Pattern-specific verbs — apply_dodge_burn, apply_eye_lift, apply_skin_uniformity. Rejected because it expands the tool surface combinatorially. Each new pattern surfaced by future research adds another verb. The narrow MCP surface is a feature (ADR-033) — N verbs that are special-cases of one batched verb violate that. The first verb you add ("dodge/burn") is fine; the third you add reveals the pattern.

Transactional brackets — begin_batch(image_id) / apply_primitive ... / end_batch(). Rejected because: (a) it introduces transactional semantics that don't otherwise exist in the MCP surface — every other tool is one-call-one-effect; (b) the agent has to reason about an open transaction, which is a new failure mode (what if the agent forgets to close, what if a render call lands mid-batch, what does get_state return mid-batch); © snapshot atomicity becomes a question (one snapshot per batch? one per call inside a batch?). Genuinely simpler to make the batched call atomic-by-construction.

Material:

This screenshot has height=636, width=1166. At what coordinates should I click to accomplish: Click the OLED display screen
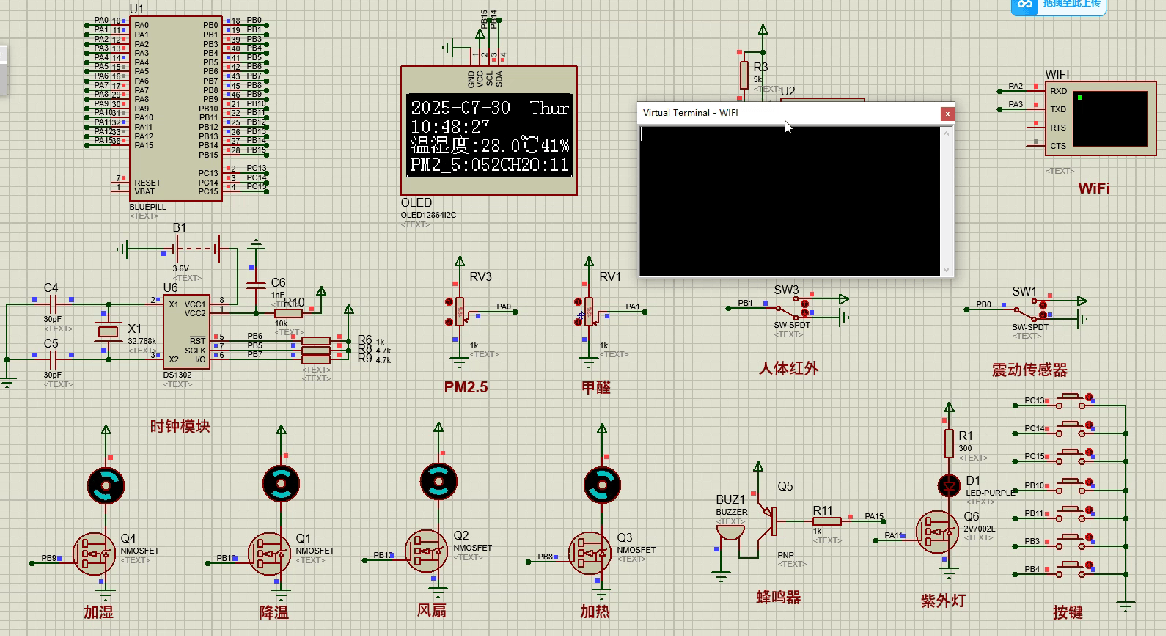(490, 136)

---

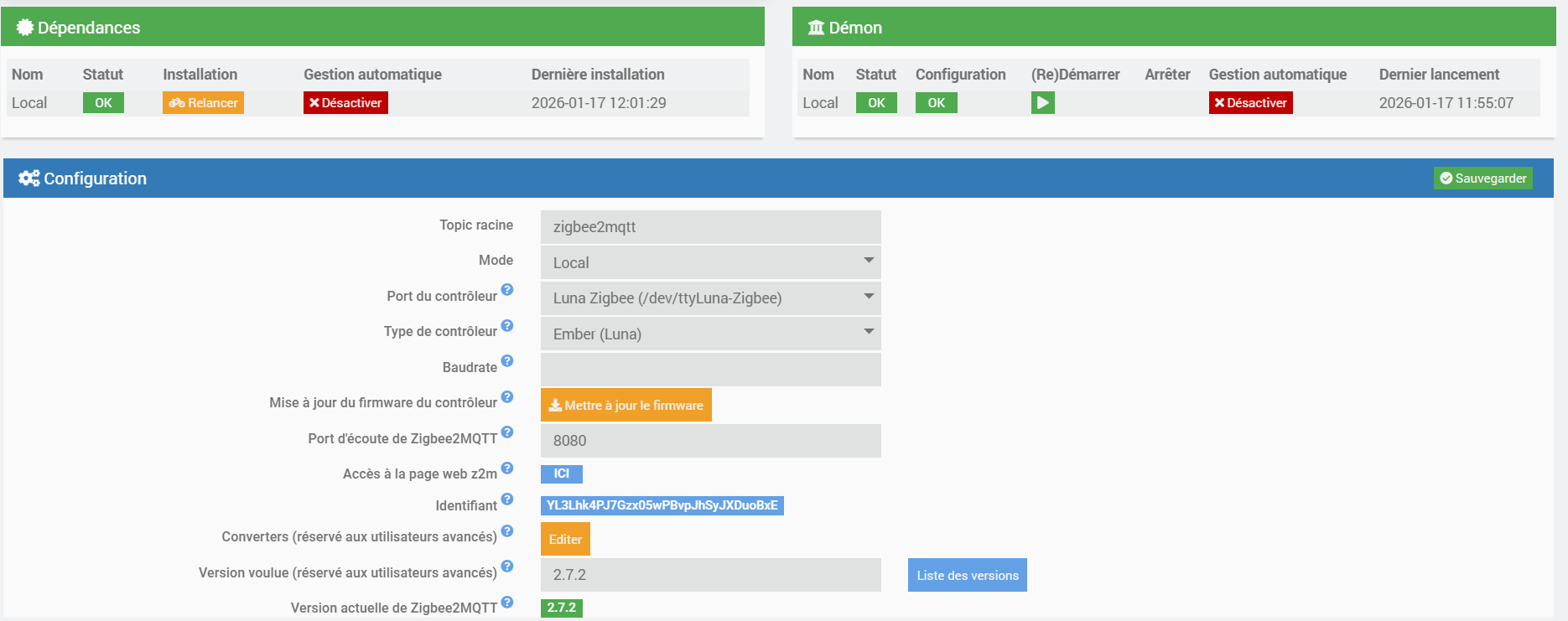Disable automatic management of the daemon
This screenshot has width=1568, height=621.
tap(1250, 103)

Task to carry out:
Answer these about the design-rationale passage above:
(a) Which ADR is cited for treating the narrow MCP surface as a feature?
(b) In the transactional-brackets approach, which call ends a batch?
(c) How does the passage describe every other tool in the MCP surface?

Exercise solution:
(a) ADR-033
(b) end_batch()
(c) One-call-one-effect